SCOTLAND'S highest civil court has ruled that the UK Government’s blocking of controversial gender reforms was lawful.

The Scottish Government mounted the legal challenge earlier in the year after Westminster issued a never-before-used Section 35 order of the Scotland Act to prevent the Gender Recognition Reform (Scotland) Bill from receiving royal assent.

In her ruling published on Friday, Lady Haldane, who presided over two days of evidence at Edinburgh’s Court of Session in September, said: “The challenge to the order pronounced under section 35 of the 1998 Act, laid on 17 January 2023, fails.

“In so concluding it is important to recognise the novelty and complexity of the arguments and the sophisticated manner in which those arguments were presented before me and from which I derived considerable assistance.

“I will accordingly sustain the pleas in law for the respondent, repel the pleas in law for the petitioners and dismiss the petition.“

You can read the full 65-page ruling from Lady Haldane here.

What is the Gender Recognition Reform Bill and why is it in court?

The legislation, passed by MSPs last year, simplified the process for transgender people to legally change their sex.

The legislation received cross-party support in Holyrood, passing by 86 votes to 39 last year after MSPs considered 153 amendments to the bill in a marathon parliamentary session.

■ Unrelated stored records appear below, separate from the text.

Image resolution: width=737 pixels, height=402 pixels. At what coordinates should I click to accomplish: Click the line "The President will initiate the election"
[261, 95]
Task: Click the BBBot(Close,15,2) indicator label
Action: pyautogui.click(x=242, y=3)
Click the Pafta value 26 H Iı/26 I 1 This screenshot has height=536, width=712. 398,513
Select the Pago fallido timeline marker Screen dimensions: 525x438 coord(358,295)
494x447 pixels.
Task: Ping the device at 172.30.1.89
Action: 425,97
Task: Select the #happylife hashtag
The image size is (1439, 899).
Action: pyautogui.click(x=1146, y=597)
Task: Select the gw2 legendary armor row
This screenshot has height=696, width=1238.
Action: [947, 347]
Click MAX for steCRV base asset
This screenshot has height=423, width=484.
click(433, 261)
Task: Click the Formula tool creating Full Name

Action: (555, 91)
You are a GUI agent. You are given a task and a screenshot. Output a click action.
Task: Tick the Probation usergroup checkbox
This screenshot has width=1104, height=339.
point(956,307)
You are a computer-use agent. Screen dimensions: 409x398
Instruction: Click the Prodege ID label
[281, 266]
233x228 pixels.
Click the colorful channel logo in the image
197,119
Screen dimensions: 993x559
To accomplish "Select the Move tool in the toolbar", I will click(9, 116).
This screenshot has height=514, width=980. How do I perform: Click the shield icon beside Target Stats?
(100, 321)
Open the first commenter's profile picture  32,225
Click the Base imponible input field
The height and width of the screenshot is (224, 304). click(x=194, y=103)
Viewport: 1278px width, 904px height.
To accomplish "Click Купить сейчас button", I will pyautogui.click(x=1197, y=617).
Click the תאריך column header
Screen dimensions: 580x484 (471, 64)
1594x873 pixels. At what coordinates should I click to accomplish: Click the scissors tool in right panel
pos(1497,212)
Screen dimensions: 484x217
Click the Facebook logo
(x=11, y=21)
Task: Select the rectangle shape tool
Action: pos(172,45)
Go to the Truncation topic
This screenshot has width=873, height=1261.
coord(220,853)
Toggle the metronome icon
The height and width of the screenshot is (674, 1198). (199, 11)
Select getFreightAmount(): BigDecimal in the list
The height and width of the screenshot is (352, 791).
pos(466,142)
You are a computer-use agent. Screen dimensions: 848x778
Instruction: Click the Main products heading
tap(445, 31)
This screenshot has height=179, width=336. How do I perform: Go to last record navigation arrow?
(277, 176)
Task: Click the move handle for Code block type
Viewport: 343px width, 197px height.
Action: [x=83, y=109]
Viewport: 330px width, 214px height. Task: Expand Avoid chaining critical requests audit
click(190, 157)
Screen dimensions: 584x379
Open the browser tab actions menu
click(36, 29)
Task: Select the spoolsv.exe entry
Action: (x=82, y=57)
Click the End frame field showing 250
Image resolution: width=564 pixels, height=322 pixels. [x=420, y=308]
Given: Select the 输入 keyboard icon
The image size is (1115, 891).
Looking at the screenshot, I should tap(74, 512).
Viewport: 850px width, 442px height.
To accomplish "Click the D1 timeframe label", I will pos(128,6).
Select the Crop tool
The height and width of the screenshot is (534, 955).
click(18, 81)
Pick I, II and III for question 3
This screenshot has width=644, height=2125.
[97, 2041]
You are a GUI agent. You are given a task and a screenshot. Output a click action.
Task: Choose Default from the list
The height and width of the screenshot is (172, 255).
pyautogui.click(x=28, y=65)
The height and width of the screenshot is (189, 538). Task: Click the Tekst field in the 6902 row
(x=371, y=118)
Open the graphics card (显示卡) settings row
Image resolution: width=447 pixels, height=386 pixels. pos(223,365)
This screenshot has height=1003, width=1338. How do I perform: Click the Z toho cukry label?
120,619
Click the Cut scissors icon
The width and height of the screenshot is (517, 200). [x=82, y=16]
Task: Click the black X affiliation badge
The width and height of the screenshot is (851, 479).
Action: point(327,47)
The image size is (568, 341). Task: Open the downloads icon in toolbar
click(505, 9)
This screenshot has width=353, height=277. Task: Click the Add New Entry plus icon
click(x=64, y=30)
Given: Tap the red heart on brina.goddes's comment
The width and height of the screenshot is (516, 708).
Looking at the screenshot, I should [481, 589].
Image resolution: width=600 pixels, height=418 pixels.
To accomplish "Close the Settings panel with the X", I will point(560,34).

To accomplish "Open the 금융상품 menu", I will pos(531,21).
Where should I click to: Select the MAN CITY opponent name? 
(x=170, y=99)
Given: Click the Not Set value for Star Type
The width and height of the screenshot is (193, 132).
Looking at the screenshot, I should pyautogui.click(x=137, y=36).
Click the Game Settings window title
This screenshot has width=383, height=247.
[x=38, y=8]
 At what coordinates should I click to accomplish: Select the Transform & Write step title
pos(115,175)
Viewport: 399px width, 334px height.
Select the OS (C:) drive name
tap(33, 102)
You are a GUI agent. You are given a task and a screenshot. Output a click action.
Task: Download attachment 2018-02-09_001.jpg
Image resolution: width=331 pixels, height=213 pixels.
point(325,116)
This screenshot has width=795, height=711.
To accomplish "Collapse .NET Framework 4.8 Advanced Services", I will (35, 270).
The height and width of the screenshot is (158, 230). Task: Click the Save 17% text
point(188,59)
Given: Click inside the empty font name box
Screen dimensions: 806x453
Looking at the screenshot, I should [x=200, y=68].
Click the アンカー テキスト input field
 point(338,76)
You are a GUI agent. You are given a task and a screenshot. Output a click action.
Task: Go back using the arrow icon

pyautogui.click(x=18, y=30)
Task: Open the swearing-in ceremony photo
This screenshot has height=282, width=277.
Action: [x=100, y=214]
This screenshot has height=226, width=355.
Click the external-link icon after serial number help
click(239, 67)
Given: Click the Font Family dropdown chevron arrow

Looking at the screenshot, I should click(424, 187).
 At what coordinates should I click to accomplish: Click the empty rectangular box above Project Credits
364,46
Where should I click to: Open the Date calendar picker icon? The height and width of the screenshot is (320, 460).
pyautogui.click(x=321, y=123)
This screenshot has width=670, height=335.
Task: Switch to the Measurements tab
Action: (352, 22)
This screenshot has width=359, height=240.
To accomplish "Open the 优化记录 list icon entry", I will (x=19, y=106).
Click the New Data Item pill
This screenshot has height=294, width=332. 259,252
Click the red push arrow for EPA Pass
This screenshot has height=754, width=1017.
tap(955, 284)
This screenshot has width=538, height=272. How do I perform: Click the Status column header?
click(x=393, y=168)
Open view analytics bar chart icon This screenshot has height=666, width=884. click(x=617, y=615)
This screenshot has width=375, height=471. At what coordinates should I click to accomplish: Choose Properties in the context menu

Campaigners against the reforms said the legislation could risk the safety of women and girls while supporters argued it would make the process easier, removing barriers such as seeking a doctor’s diagnosis of gender dysphoria.

What were the legal arguments?

Lord Advocate Dorothy Bain, representing Scottish ministers, argued during the hearings that Scottish Secretary Alister Jack used the landmark power because of a “policy disagreement”.

She also argued the order was “unlawful” and was “inconsistent with the constitutional principles” of the UK, effectively preventing Holyrood from passing laws the UK Government did not agree with.

“It is inconsistent with that basic constitutional structure which was enacted by the UK Parliament to recognise a broad and largely unfettered power to block the legislative choices of the Scottish Parliament,” she said at the time.

The National:

The key argument put forward by David Johnston KC, acting on behalf of UK ministers, was that the policy could have an “adverse impact” on reserved equality legislation.

He argued the Lord Advocate’s case of a policy disagreement was “simply irrelevant,” adding Westminster “completely accepts that the Scottish Parliament is entitled to make its own legislation and that this is within its devolved power”.

He said Jack had “justified” grounds for using the order, stating it superseded or amended the 2004 Gender Recognition Act by altering the meaning of a GRC by removing the gender dysphoria diagnosis and lowering the application age to 16.

UK laws require applications to be aged 18 to apply for a GRC.